Quella mattina, però, era già abbastanza impegnato, visto che doveva andare in un luogo che si poteva rivelare fondamentale per le indagini: il quartier generale del "movimento per i diritti degli omosessuali di Los Angeles". Per Chris partiva tutto da lì, dalla principale ragione di vita di Lucas, la stessa ragione che lo aveva portato alla morte. Indagare sulla vita della vittima è sempre il primo passo da fare in un'indagine, poiché da lì possono scaturire molte piste da seguire, ed il giovane detective era convinto che proprio in quello stanzone al secondo piano di un palazzo a Whittier avrebbe trovato la sua pista.  Entrò guardandosi intorno, tra il silenzio generale e tutti gli occhi puntati su di lui, e non impiegò molto a capire che ovviamente l'aria non era delle migliori. 

"Siamo tutti molto scossi da questo terribile evento" gli disse Colin Hodges, colui che aveva preso le redini del movimento dopo la morte di Lucas.

"Ci sentiamo in pericolo, sappiamo che quello di Lucas è stato un omicidio dettato dall'odio per noi omosessuali, ma tutto questo non ci fermerà" aggiunse tra le lacrime.

"E non vi deve fermare, anzi vi deve dare la forza e il coraggio di continuare" lo rincuorò Chris.
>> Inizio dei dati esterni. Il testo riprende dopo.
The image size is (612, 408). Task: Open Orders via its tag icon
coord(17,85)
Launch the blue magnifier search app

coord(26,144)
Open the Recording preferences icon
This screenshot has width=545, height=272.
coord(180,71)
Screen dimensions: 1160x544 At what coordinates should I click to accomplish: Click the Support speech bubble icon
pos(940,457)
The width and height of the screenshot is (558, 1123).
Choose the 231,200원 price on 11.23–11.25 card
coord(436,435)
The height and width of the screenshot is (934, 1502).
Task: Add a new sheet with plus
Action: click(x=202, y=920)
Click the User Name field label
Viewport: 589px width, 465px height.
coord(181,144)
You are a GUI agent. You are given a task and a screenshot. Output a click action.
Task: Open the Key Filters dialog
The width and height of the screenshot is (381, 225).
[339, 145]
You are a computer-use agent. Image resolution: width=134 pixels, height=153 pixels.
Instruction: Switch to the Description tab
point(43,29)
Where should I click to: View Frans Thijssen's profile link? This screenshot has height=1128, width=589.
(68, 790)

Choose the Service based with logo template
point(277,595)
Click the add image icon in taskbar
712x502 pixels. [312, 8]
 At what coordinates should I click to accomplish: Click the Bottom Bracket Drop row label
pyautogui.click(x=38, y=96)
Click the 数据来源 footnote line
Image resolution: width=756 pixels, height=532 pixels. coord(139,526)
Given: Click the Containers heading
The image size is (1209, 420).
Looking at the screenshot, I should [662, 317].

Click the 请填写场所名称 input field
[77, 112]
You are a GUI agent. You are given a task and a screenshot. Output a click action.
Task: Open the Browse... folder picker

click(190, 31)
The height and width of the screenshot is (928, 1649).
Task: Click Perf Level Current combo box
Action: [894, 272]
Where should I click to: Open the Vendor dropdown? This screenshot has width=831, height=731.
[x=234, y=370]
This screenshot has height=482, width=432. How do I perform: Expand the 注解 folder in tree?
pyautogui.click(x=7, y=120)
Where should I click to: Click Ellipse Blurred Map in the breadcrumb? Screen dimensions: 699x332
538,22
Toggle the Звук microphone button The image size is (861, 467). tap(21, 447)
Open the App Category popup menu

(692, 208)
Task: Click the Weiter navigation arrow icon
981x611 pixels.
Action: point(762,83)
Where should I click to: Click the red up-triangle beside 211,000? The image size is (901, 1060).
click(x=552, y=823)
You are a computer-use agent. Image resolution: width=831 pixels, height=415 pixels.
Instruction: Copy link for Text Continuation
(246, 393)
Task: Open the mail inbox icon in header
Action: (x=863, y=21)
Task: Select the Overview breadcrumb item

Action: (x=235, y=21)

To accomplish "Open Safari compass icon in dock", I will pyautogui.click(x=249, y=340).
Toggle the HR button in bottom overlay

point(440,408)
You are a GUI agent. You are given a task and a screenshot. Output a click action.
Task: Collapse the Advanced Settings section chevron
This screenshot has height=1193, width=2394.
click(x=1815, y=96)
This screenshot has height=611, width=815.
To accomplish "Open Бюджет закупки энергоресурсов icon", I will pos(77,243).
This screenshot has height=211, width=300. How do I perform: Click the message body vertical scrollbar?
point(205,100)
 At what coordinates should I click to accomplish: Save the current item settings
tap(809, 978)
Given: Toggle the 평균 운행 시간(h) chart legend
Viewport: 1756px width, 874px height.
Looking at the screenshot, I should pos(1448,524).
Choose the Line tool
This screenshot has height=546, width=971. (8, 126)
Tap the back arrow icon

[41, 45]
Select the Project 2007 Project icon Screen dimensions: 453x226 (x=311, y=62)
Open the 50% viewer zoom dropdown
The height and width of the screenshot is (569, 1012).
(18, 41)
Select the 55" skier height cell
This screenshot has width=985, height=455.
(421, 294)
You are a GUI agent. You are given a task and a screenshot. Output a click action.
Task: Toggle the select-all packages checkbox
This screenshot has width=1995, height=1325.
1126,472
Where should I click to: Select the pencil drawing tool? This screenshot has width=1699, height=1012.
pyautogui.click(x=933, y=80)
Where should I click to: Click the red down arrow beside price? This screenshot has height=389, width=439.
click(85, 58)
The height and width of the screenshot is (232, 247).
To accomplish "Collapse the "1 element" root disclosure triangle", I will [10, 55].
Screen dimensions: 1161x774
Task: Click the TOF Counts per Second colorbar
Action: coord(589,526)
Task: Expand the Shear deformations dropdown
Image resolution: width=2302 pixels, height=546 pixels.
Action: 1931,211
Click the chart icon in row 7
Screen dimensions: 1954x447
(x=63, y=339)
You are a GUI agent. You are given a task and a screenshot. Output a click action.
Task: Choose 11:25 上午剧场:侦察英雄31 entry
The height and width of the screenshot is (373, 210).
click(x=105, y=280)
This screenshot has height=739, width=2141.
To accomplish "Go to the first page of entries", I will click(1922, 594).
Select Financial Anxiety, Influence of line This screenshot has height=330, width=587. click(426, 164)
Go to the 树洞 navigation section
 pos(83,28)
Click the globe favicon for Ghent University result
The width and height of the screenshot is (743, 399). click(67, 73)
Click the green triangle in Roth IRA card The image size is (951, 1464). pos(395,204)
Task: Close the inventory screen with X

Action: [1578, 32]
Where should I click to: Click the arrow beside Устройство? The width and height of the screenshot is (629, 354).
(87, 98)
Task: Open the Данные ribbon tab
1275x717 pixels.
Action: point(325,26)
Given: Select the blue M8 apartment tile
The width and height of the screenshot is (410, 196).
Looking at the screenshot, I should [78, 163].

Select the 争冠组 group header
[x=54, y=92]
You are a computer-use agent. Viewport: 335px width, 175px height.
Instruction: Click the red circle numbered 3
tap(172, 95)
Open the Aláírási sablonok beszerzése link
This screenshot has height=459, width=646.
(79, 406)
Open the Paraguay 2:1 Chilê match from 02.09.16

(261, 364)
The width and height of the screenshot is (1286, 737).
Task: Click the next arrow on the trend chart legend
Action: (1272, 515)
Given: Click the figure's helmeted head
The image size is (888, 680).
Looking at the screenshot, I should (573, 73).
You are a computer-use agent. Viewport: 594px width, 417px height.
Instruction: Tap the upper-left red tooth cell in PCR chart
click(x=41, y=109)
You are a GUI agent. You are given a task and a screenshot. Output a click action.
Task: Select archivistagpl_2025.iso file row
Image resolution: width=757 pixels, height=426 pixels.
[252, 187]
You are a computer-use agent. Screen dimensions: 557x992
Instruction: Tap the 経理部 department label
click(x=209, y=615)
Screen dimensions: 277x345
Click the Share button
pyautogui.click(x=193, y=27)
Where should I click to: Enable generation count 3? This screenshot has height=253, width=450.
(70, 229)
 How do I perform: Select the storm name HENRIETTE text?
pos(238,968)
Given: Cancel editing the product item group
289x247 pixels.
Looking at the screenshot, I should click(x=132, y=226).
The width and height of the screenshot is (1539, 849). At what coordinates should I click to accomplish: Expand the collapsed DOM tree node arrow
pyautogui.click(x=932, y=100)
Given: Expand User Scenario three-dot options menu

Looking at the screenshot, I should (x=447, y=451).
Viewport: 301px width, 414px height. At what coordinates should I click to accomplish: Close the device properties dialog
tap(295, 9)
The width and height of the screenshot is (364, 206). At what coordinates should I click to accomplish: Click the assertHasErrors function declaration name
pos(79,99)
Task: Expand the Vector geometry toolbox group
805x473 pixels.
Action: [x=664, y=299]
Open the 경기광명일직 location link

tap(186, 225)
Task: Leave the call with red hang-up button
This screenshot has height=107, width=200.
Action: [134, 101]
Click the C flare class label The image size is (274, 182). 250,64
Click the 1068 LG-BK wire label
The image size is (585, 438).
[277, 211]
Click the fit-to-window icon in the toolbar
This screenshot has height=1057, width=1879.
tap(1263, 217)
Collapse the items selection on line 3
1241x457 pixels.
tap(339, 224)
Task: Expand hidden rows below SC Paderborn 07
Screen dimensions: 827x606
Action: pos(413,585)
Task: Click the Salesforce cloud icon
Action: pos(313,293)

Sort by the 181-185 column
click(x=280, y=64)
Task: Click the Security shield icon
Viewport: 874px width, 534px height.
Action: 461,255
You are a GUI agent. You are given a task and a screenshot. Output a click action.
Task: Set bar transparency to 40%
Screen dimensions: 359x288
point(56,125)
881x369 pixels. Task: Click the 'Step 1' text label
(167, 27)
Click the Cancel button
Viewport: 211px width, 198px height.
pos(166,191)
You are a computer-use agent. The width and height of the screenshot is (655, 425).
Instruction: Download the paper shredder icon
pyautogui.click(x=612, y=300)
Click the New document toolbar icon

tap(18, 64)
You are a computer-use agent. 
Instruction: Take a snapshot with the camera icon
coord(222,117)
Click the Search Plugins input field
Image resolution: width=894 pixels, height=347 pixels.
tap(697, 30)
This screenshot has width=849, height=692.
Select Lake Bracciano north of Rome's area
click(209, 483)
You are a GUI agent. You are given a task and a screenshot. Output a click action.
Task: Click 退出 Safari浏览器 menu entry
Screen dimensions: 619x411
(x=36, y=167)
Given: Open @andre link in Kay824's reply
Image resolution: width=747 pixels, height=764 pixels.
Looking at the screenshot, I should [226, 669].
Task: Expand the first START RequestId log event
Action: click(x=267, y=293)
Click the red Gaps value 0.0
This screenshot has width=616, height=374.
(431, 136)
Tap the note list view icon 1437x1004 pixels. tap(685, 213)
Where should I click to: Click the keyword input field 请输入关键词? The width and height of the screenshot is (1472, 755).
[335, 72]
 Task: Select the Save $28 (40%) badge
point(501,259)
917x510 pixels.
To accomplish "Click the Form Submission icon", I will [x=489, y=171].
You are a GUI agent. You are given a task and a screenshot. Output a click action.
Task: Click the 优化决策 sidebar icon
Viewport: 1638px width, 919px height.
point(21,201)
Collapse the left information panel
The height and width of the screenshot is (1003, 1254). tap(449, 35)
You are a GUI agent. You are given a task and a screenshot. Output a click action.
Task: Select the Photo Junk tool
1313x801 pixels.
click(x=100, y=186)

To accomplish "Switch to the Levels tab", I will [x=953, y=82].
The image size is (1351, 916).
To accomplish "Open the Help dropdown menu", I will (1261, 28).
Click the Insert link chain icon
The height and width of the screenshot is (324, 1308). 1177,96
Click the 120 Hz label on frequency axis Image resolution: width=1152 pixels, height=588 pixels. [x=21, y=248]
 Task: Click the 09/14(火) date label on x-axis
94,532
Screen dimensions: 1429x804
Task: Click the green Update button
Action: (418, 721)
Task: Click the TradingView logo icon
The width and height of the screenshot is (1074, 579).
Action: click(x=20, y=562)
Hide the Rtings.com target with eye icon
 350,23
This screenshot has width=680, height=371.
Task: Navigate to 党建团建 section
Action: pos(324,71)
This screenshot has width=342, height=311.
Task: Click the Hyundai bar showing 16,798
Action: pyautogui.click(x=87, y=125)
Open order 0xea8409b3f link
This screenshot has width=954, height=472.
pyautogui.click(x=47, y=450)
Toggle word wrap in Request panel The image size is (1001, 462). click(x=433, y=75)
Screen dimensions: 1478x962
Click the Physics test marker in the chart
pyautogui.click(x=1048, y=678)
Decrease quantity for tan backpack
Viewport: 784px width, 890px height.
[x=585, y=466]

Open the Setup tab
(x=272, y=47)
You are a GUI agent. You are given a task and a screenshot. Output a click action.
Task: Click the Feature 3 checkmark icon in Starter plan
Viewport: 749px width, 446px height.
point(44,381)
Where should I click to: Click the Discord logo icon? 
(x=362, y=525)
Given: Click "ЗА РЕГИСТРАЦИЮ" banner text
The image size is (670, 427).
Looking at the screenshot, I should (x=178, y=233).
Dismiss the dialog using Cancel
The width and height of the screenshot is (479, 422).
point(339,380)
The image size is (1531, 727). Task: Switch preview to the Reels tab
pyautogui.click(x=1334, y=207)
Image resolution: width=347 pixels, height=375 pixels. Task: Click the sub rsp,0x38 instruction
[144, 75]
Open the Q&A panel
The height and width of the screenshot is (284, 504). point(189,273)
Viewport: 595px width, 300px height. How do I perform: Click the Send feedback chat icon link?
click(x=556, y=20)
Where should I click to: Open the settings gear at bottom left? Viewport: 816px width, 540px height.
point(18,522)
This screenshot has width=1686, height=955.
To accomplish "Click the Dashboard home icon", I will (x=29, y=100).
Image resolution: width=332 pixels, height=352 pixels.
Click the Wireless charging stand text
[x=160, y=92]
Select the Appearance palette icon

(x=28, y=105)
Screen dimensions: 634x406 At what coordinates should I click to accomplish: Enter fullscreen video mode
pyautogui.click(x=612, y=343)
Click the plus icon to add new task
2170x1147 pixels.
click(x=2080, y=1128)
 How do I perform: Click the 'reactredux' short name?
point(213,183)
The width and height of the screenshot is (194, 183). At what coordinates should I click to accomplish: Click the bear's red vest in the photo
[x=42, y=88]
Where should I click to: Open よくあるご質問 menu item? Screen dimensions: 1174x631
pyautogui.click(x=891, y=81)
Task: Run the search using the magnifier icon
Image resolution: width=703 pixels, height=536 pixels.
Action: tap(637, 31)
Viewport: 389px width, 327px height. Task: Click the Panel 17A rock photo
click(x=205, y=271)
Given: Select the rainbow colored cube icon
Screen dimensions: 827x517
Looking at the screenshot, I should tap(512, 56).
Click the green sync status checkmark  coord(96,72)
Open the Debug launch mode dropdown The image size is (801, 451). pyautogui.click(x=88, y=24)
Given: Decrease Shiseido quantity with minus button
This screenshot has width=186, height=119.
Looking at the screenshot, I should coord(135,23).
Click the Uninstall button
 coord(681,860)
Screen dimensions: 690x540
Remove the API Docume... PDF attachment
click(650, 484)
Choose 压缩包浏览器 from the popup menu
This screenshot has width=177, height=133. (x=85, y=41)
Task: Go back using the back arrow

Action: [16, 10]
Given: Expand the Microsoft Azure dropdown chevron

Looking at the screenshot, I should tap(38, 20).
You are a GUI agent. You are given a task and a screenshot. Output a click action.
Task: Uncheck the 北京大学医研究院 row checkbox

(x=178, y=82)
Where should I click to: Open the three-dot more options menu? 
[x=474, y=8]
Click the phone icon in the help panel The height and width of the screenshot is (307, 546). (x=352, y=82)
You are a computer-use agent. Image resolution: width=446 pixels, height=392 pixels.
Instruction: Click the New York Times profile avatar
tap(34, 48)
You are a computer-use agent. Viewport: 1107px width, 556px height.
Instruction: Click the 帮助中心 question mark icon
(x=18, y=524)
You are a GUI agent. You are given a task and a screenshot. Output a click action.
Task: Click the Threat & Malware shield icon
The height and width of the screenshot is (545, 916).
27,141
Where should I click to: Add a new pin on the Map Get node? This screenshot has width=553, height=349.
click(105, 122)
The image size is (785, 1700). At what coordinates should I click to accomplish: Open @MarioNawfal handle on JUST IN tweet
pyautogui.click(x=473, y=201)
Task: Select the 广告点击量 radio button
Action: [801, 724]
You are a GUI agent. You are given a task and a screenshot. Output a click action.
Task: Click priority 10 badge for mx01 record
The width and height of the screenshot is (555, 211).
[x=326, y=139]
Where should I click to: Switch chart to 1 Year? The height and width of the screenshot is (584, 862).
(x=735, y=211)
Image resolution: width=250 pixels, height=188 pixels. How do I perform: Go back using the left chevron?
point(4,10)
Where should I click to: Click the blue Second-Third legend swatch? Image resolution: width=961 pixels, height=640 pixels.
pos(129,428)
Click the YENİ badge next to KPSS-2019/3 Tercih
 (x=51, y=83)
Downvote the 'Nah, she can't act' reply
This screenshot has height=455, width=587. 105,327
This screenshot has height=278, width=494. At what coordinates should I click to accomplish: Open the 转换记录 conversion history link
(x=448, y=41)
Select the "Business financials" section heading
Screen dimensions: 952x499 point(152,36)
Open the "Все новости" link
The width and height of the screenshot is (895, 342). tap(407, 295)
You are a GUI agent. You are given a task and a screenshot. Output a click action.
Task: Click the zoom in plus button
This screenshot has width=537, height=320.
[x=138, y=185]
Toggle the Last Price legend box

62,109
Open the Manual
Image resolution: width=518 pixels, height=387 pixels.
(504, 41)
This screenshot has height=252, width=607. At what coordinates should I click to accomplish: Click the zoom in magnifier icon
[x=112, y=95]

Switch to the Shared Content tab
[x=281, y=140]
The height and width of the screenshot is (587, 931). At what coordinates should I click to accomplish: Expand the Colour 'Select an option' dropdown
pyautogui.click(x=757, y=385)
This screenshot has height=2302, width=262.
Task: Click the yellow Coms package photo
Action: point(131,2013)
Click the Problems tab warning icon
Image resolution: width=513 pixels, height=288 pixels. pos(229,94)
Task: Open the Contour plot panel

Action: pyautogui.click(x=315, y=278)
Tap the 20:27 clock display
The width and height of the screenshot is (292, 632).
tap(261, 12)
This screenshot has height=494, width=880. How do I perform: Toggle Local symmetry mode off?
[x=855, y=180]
"Se avete degli ideali dovete battervi per difenderli e per portarli avanti, ad ogni costo" 

Colin lo guardò e, ancora tra le lacrime, singhiozzò un tenero "grazie". 

"Lo conoscevi bene?" gli chiese. 

"Si abbastanza. Sono entrato nel movimento circa un anno e mezzo fa, e Lucas c'era già. Mi ricordo che era uno dei più attivi, per questo pochi mesi dopo non esitammo ad eleggerlo presidente. Era veramente un grande, non meritava di morire così" disse, scuotendo il capo. 

"Nessuno lo merita Colin, nessuno. Parlando dell'indagine, stiamo seguendo proprio la pista di cui parlavi tu prima, quella dell'odio. Ti viene in mente qualcuno che potesse avercela con Lucas?" chiese Chris.

"No, Lucas stava simpatico a tutti, non credo che qualcuno potesse mai arrivare a compiere un gesto simile" 

"Neanche quelli che non vi vedevano di buon occhio?"